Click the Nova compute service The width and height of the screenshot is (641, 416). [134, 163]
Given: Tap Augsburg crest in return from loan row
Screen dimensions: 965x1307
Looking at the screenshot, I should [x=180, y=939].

* * *

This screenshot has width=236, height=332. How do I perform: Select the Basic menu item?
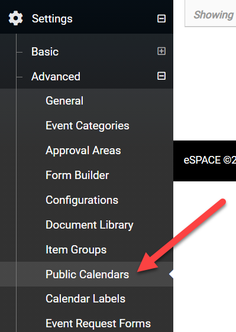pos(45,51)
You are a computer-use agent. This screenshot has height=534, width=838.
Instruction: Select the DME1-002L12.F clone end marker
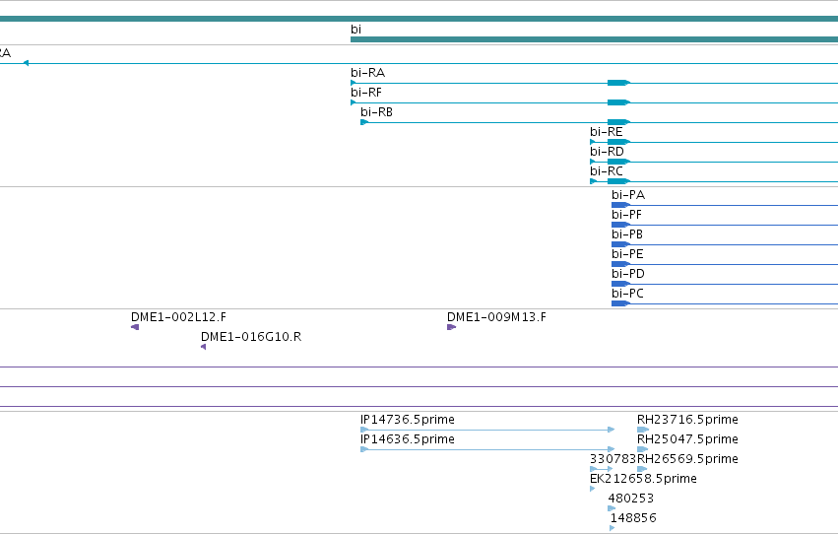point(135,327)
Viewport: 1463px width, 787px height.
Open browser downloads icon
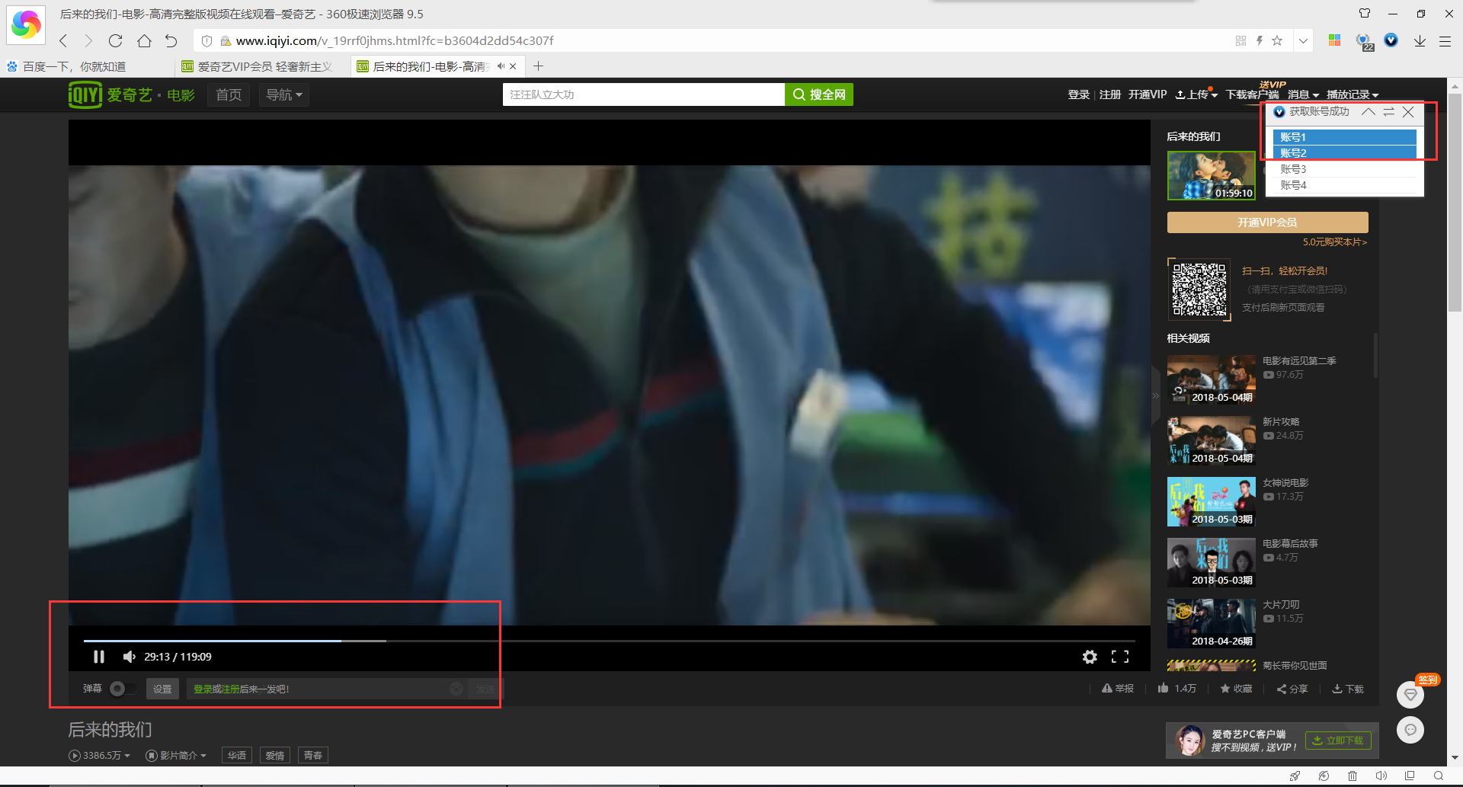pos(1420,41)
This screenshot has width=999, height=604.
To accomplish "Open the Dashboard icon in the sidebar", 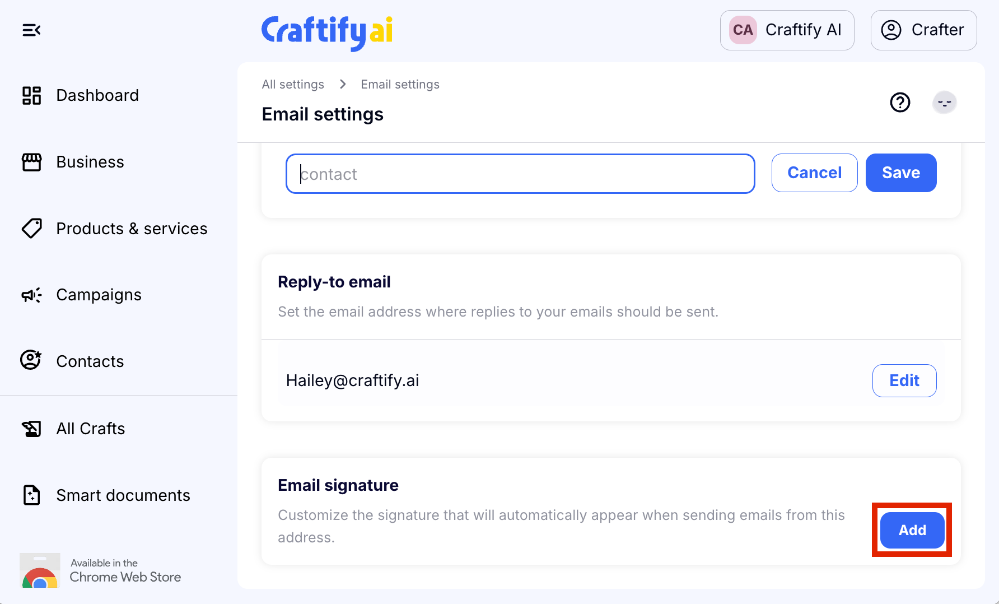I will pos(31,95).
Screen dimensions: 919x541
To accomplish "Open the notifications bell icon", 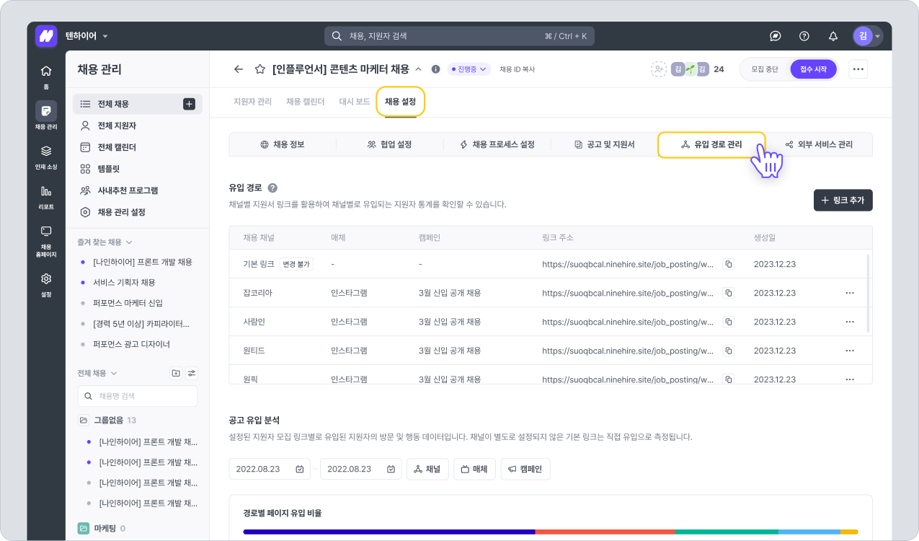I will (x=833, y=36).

* * *

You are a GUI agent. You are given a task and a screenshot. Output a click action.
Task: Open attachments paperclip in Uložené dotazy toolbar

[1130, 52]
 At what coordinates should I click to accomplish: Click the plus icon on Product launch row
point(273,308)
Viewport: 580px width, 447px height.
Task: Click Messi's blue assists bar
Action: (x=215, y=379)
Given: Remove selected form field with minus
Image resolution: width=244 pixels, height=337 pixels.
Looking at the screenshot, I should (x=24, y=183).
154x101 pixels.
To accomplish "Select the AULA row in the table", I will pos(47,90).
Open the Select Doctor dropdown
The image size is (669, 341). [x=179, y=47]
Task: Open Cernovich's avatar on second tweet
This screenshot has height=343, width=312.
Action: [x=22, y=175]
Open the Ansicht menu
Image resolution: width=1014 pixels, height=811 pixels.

What to do → The answer must consist of every line from the entries above that contains the string "agent".

Written reply →
You are a computer-use agent. This screenshot has height=534, width=838.
You are a GUI agent. You are given a task and a screenshot. Output a click action.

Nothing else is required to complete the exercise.